Wanna-Ben was nominated for Best Comedy in the 2011 TV Guide Best on the Box Awards.

==Episodes==
===Series 1 (2010)===

| No. overall | No. in series | Title | Original release date |
| 1 | 1 | "Pop Star" | 8 October 2010 |
Starring Spice Girl Mel B (aka Scary Spice) and pop singer-songwriter Ke$ha.
| 2 | 2 | "Movie Star" | 15 October 2010 |
Starring action movie star Steven Seagal.
| 3 | 3 | "Model" | 22 October 2010 |
Starring Playboy Playmates and reality TV stars Holly Madison & Karissa Shannon.
| 4 | 4 | "Hip Hop Star:" | 29 October 2010 |
Starring hip hop superstars Flava Flav and Vanilla Ice.
| 5 | 5 | "Sport Star:" | 5 November 2010 |
Starring professional skateboarder Tony Hawk.
| 6 | 6 | "Rock Star" | 12 November 2010 |
Starring rock legend Alice Cooper, Bon Jovi's Richie Sambora and Hanson.
| 7 | 7 | "Comedian" | 19 November 2010 |
Starring comedians Wayne Brady, Carrot Top and Penn & Teller.
| 8 | 8 | "Retro Star" | 3 December 2010 |
Starring the original Incredible Hulk Lou Ferrigno and The Dukes of Hazzard star Tom Wopat.
| 9 | 9 | "Businessman" | 10 December 2010 |
Starring Hustler porn king Larry Flynt.
| 10 | 10 | "TV Star" | 17 December 2010 |
Starring TV sitcom star of The Nanny, Fran Drescher.

===Specials (2011)===

| No. overall | No. in series | Title | Original release date |
| 11 | 1 | "Rugby Special" | 24 September 2011 |
Starring All Black captain Richie McCaw.

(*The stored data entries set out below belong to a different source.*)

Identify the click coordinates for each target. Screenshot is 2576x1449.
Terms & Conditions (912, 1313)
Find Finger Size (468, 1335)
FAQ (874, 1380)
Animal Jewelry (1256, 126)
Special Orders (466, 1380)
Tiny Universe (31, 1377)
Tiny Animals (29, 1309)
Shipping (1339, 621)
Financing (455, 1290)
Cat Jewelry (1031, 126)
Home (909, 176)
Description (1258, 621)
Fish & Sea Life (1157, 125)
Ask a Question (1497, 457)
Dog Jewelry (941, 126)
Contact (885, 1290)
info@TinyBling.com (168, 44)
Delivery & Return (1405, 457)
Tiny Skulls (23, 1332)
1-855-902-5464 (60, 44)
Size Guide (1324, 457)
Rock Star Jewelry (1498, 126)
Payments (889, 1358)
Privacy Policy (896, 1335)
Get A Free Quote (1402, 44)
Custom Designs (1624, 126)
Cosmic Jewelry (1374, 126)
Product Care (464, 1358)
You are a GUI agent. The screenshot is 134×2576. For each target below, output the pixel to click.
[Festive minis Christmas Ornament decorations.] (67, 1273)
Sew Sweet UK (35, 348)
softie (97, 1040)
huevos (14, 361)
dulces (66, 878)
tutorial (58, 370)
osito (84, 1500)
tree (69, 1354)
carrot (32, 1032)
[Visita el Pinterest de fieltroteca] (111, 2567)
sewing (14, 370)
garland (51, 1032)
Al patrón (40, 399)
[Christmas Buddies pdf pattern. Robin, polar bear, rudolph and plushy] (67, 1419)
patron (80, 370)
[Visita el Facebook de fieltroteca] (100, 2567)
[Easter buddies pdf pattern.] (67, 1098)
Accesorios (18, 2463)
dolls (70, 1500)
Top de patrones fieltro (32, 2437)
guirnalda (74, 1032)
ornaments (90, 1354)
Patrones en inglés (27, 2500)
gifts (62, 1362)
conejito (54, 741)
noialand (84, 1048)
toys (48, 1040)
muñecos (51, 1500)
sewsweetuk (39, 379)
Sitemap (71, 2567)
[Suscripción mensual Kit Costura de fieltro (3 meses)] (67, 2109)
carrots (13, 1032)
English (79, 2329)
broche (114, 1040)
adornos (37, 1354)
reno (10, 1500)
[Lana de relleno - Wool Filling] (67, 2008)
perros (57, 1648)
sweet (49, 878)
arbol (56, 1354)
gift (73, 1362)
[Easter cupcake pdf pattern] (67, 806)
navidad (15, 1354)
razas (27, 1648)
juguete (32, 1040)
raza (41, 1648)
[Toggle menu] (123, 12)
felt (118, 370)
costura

Was the lead-in programme to TV3's coverage of the 2011 Rugby World Cup pool match between New Zealand and France.
| 12 | 2 | "Politician" | 25 November 2011 |
Starring Labour leader Phil Goff, New Zealand First leader Winston Peters, and Mana leader Hone Harawira.^{[citation needed]} The episode was screened on the evening preceding polling day for the 2011 New Zealand general election.

===Series 2 (2012)===

| No. overall | No. in series | Title | Original release date |
| 13 | 1 | "Kendra and The Fonz" | 17 February 2012 |
Starring "The Fonz" Henry Winkler and Playboy Playmate Kendra Wilkinson.
| 14 | 2 | "Bret Michaels and Taboo" | 24 February 2012 |
Starring Bret Michaels and Taboo from the Black Eyed Peas.
| 15 | 3 | "Jerry Springer and Erin Brocovich" | 2 March 2012 |
Starring talk show host Jerry Springer and the real Erin Brockovich.
| 16 | 4 | "Child Stars" | 9 March 2012 |
Starring Steve Urkel, Stephanie from Full House and the Jonathan Lipnicki from Jerry Maguire.
| 17 | 5 | "Hulk Hogan and George Foreman" | 16 March 2012 |
Starring wrestler Hulk Hogan and boxing legend George Foreman.
| 18 | 6 | "Weird Al and Gary Busey" | 23 March 2012 |
Starring comedic/parody songwriter Weird Al Yankovic and actor/crazy person Gary Busey.